D’après l’OCHA, 68 % des nouveaux déplacements sont liés aux attaques et affrontements armés, principalement dans les provinces du Nord-Kivu, du Sud-Kivu et de l’Ituri. Ces trois provinces concentrent à elles seules 86 % des déplacements récents, avec une répartition estimée à 33 % pour le Sud-Kivu, 30 % pour le Nord-Kivu et 23 % pour l’Ituri. Les violences impliquent principalement les rebelles de l’AFC/M23, les milices locales dites wazalendo et les forces gouvernementales (FARDC). La persistance des combats laisse craindre une aggravation de la crise humanitaire dans les semaines à venir.

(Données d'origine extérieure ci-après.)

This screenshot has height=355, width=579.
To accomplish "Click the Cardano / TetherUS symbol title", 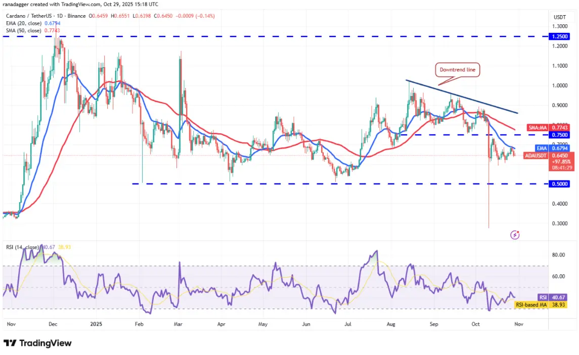I will tap(46, 16).
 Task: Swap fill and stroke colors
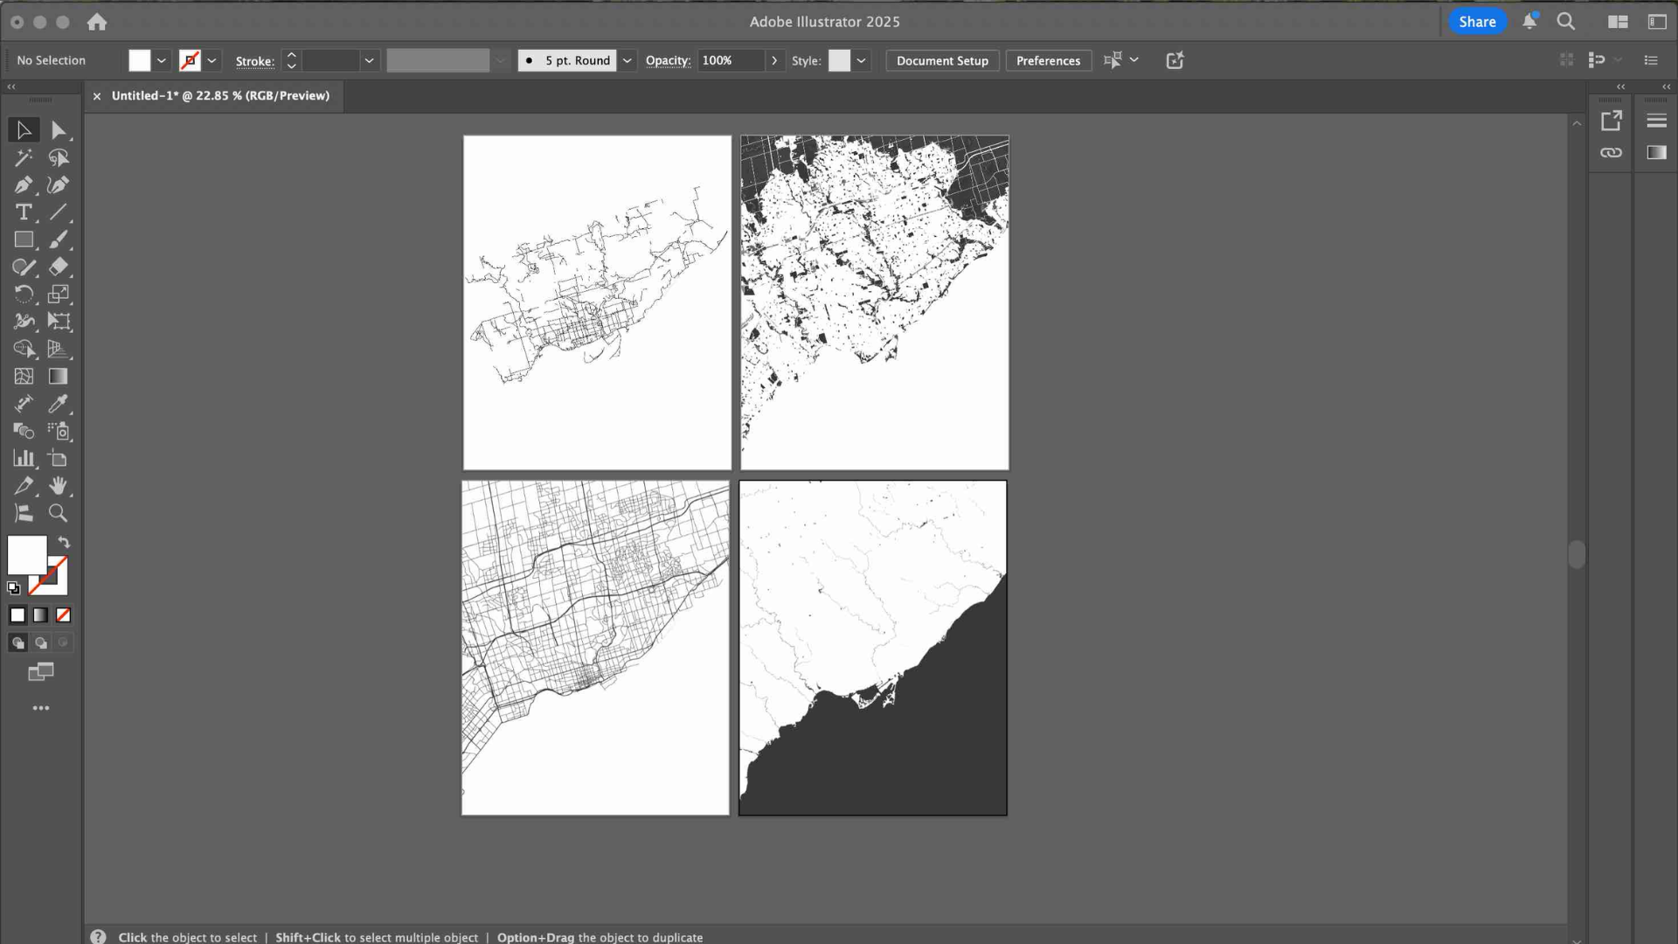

Les femmes représentent 51 % des personnes déplacées, souligne l’OCHA. La majorité d’entre elles vivent dans des conditions précaires, sans accès suffisant à l’eau potable, aux soins de santé et à l’éducation pour leurs enfants. Les camps de fortune, souvent saturés, deviennent le seul refuge face à une insécurité persistante.
Les affrontements récents dans le territoire de Masisi ont provoqué de nouveaux déplacements massifs. Depuis le 14 septembre, des milliers de personnes ayant fui les combats entre l’AFC/M23 et les wazalendo dans le groupement de Bashali Mokoto sont cantonnées à Mutongo et Manyema, dans le territoire de Walikale. Le 20 septembre, les rebelles de l’AFC/M23 ont par ailleurs sommé les habitants de plusieurs villages – dont Minjenje, Malemo (Masisi) et Mpety (Walikale) – de quitter immédiatement leurs localités, désormais considérées comme zones de combat.
Si l’OCHA note que 99 % des retours enregistrés depuis janvier ont eu lieu dans ces mêmes provinces (Nord-Kivu, Sud-Kivu et Ituri), ces retours demeurent fragiles et temporaires. Les affrontements récurrents compromettent toute perspective de stabilisation durable.
La communauté humanitaire alerte sur l’urgence d’un soutien accru pour répondre aux besoins croissants des déplacés, tandis que la poursuite des combats continue d’alimenter l’instabilité dans cette région stratégique de la RDC.